The consolidation of the States into one vast empire, sure to be aggressive abroad and despotic at home, will be the certain precursor of ruin which has overwhelmed all that preceded it. --General Robert E Lee

"I cannot trust a man to control others who cannot control himself."

"Every one should do all in his power to collect and disseminate
the truth, in the hope it may find a place in history and descend
to posterity. History is not the relation of campaigns, and
battles, and generals or other individuals, but that which shows
the principles for which the South contended and which justified
her struggle for those principles." Gen. Robert E. Lee

"All that the South has ever desired was the Union as established by our forefathers should be preserved and that the government as originally organized should be administered in purity and truth."

Gen. Robert E. Lee

"Governor, if I had foreseen the use those people designed to make of their victory, there would have been no surrender at Appomattox Courthouse; no sir, not by me. Had I foreseen these results of subjugation, I would have preferred to die at Appomattox with my brave men, my sword in this right hand." CSA General Robert E. Lee

To his daughter, he wrote, "I hope you will also find time to read and improve your mind. Read history, works of truth, not novels and romances. Get correct views of life, and learn to see the world in its true light. It will enable you to live pleasantly, to do good, and, when summoned away, to leave without regret."

Harper's Ferry and Texas, 1859-61
When John Brown led a band of 21 men (5 African Americans) and seized the federal arsenal at Harpers Ferry, Virginia in October 1859, Lee was given command of detachments of Maryland and Virginia militia, soldiers , and United States Marines, to suppress the uprising and arrest its leaders. [17] By the time Lee arrived later that night, the militia on the site had surrounded Brown and his hostages. When on October 18 Brown refused the demand for surrender, Lee attacked and in three minutes of fighting, Brown himself was captured.

When Texas seceded from the Union in February 1861, General David E. Twiggs surrendered all the American forces (about 4000 men, including Lee) to the Texans. Twiggs immediately resigned from the U. S. Army and was made a Confederate general. Lee went back to Washington, where he was offered a senior command of the U.S. Army.


01-16-07, 03:40 PM
Robert E. Lee was, in my opinion, America's greatest General, and surely one of it's greatest men.


01-16-07, 04:36 PM

01-16-07, 04:39 PM
When asked who he (Lee) considered his best General, Lee remarked "It is a man I have never met, General Nathan Bedford Forrest."

Hoorah for Marse Robert!

Remember to celebrate Lee/Jackson Days this weekend!:thumbup:

01-16-07, 10:49 PM
One little known fact about General Lee is that for the first couple of years of the war he was sent into the field in an advisory capacity only, with no command authority.

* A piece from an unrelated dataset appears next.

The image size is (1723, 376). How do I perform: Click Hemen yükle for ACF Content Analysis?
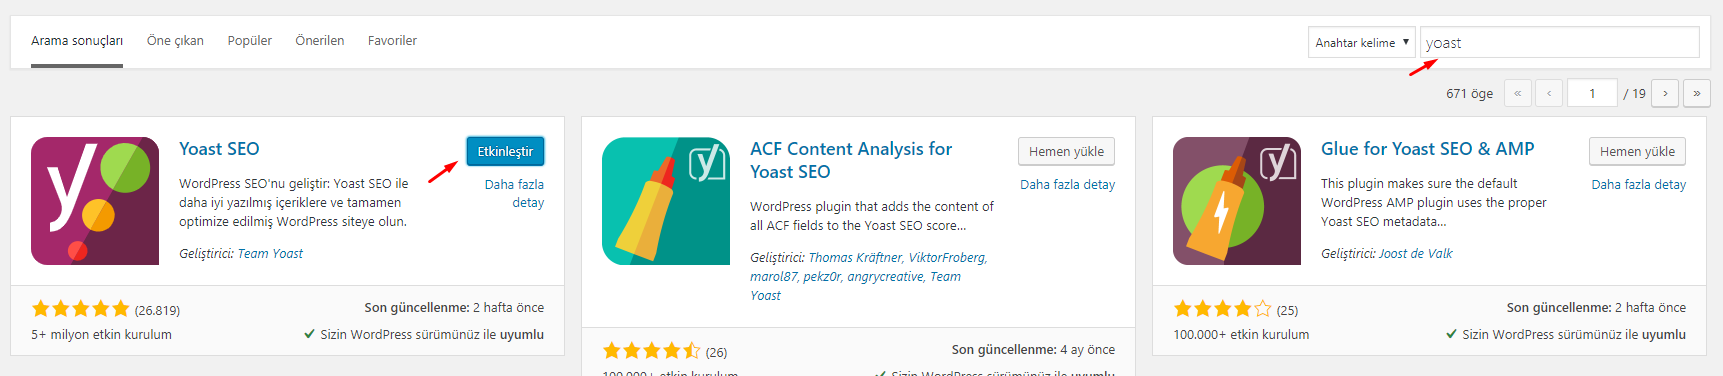(1067, 151)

He could only make suggestions, not give orders. And many times his suggestions were ignored by the troop commanders. That makes his accomplishments stand even taller in the narrower time frame when he was given command authority.

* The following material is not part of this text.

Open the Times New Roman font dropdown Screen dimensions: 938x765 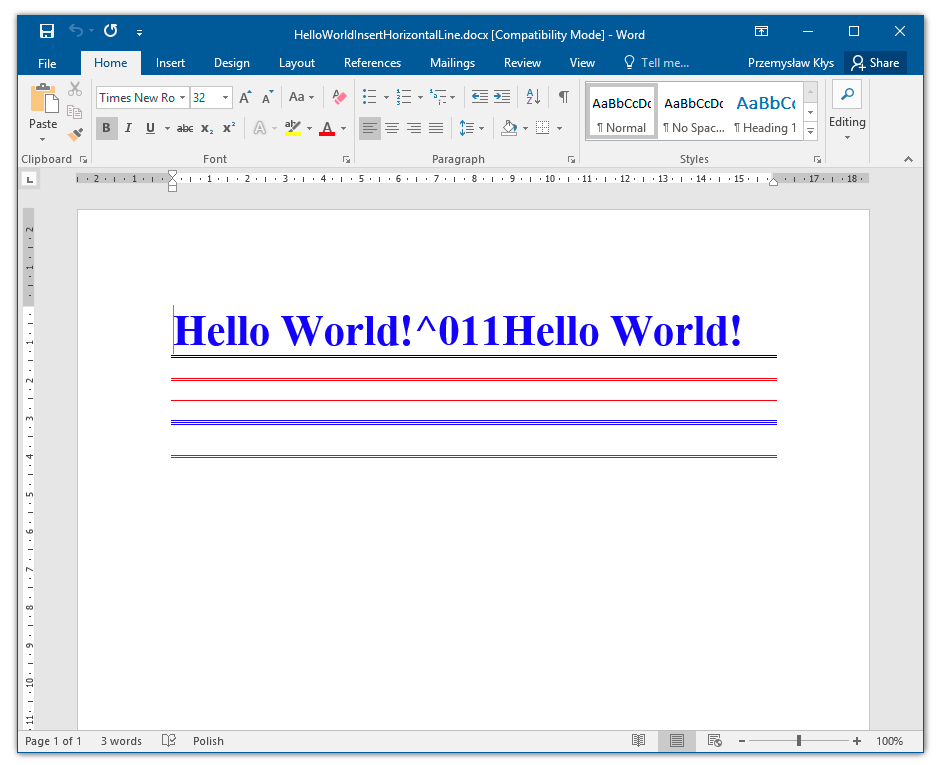(x=182, y=98)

On the flip side, before he became their CO, Grant's fellow Generals complained to President Lincoln that Grant was a drunken incompetent. Lincoln dismissed their complaints saying simply, "Grant fights".


01-22-07, 06:24 PM

That order was given by Edwin Stanton, the Union Secretary of War, who disliked guerillas in part due to the telegram Mosby sent him after capturing BG Stoughton in Fairfax, complaining of the quality of horses and mules he (Stanton) furnished to the Confederate Army. After sending Stanton the wire, Mosby had the telegraph lines cut.

The 43rd Partisan Rangers never surrendered, Mosby disbanded the unit some time after Appomattox.